__Directions__.
Every line from the first record below down to the line that includes "Task: Click the Hostname input field" must be reproduced exactly; the pictures are not.

* * * * *

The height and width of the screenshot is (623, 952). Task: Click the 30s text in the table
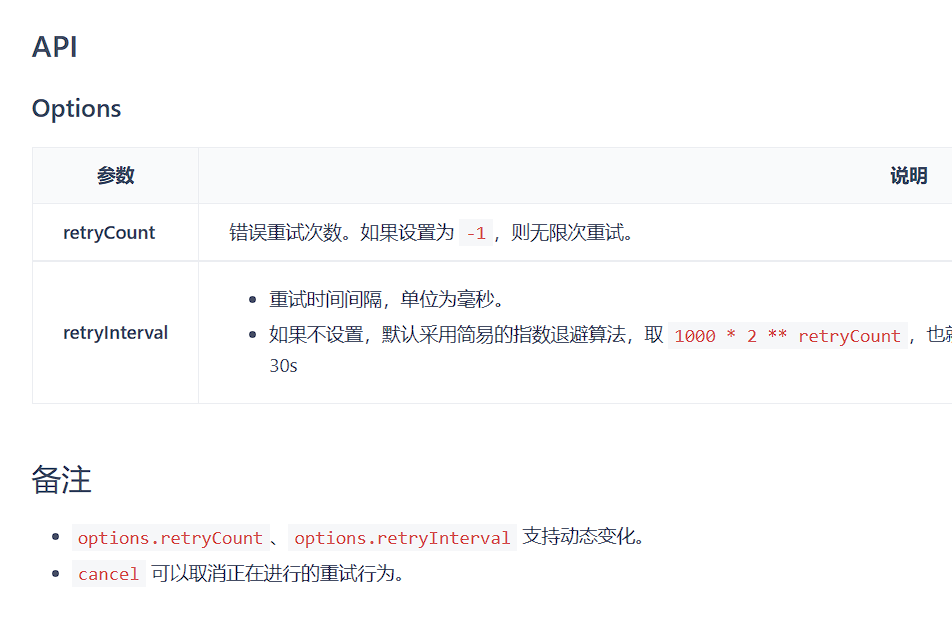282,366
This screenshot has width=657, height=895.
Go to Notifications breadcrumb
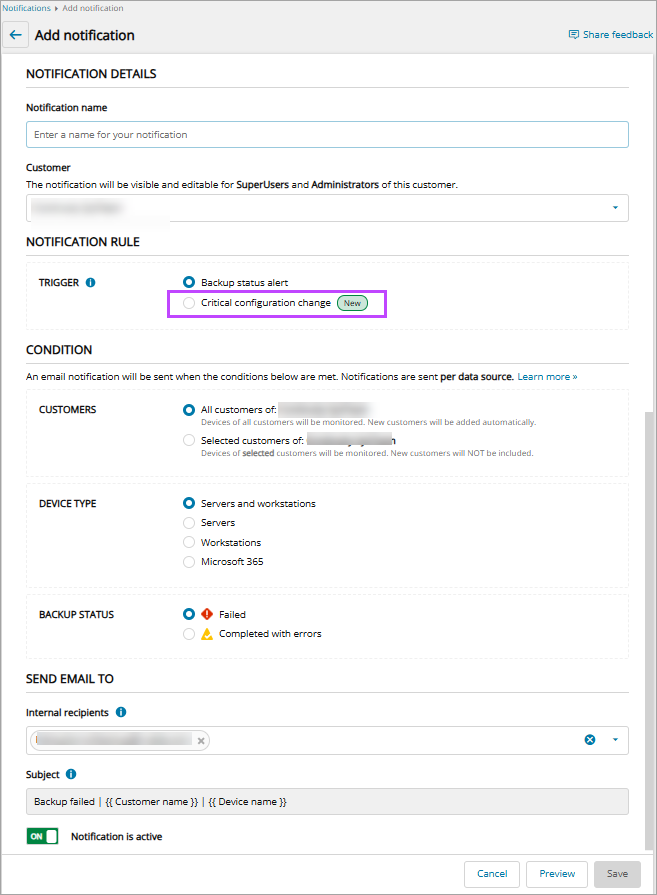pos(26,8)
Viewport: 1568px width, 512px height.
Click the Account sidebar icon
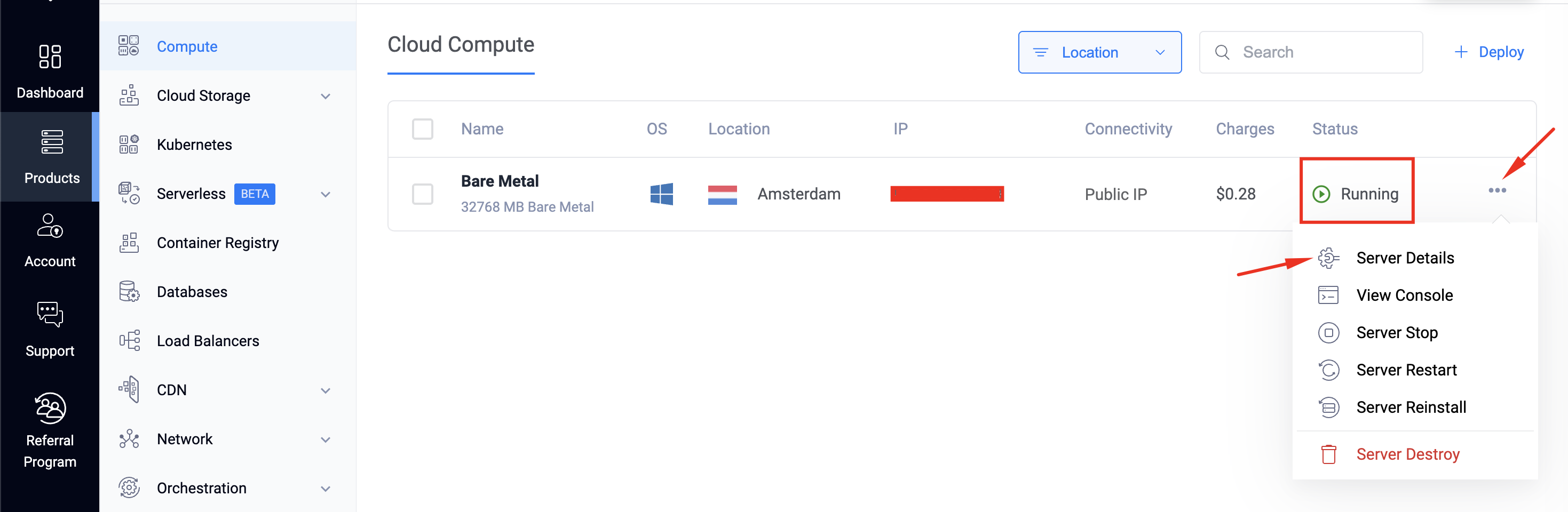click(x=50, y=226)
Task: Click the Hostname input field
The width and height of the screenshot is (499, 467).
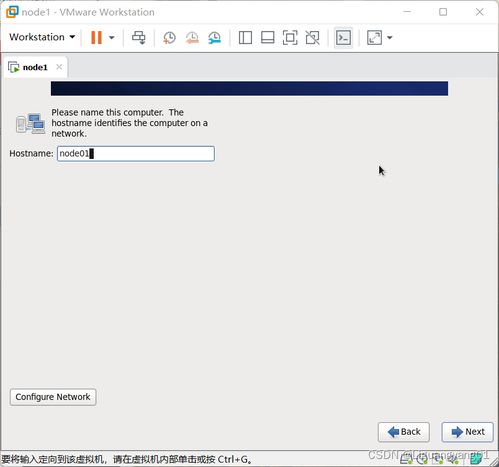Action: pos(136,154)
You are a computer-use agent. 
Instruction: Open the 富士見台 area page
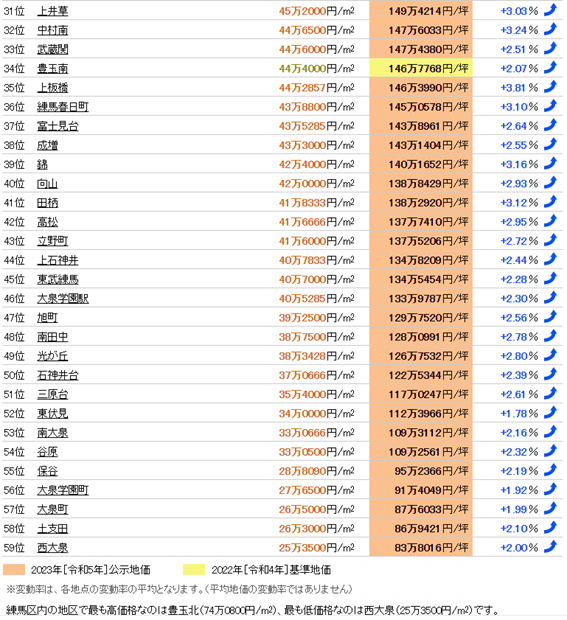point(58,126)
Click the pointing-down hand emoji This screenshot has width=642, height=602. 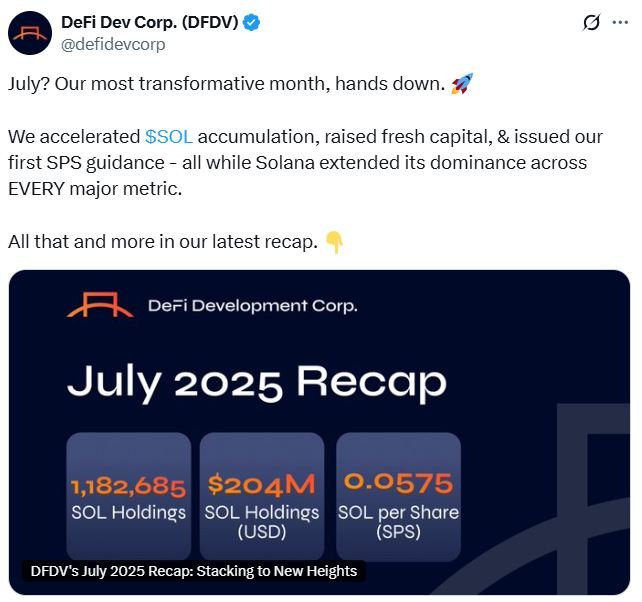(335, 241)
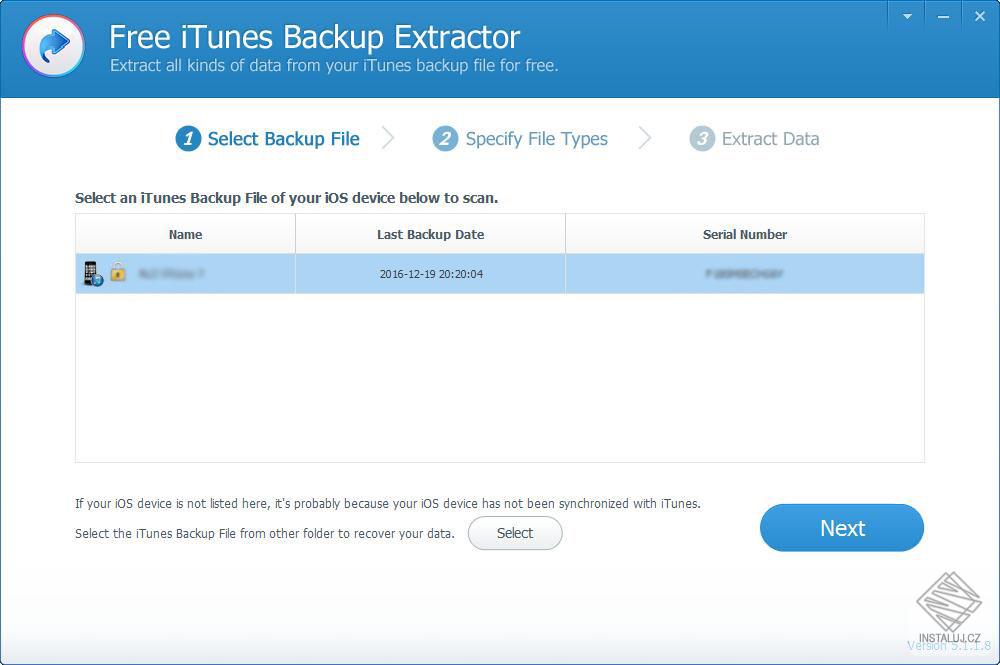Click the Last Backup Date column header
Image resolution: width=1000 pixels, height=665 pixels.
tap(430, 234)
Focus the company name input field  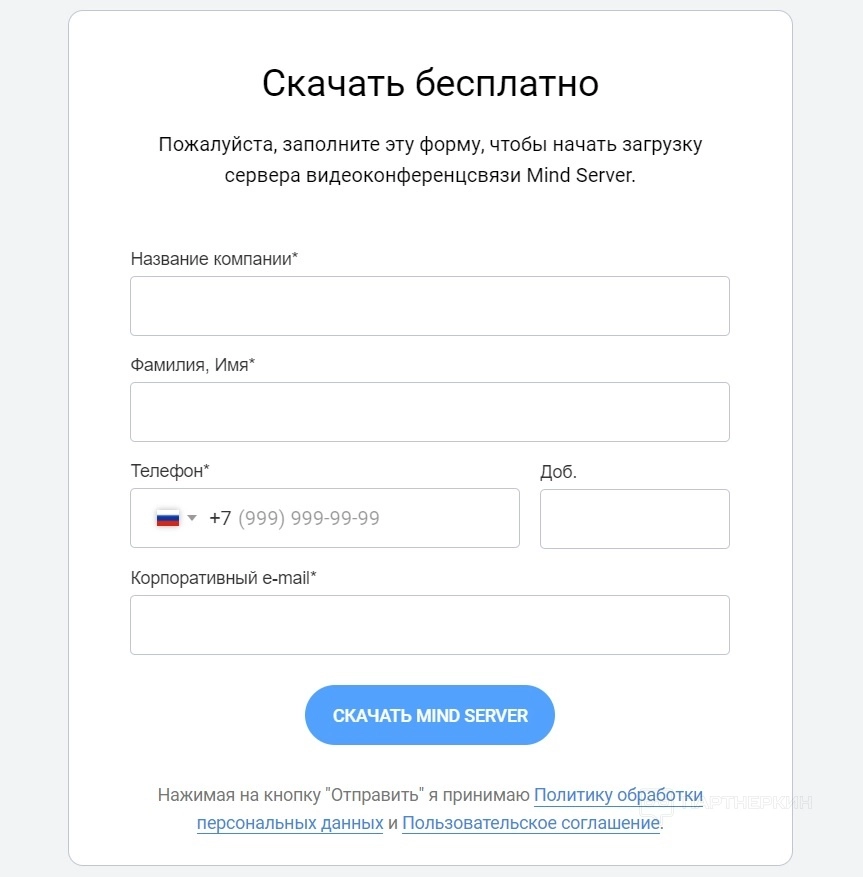(x=429, y=306)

* * * * *

__Result for this exercise__.
The height and width of the screenshot is (623, 952). Task: Click the 30s text in the table
282,366
This screenshot has width=657, height=895.
Go to Notifications breadcrumb
pos(26,8)
Viewport: 1568px width, 512px height.
Click the Account sidebar icon
click(x=50, y=226)
Task: Click the Hostname input field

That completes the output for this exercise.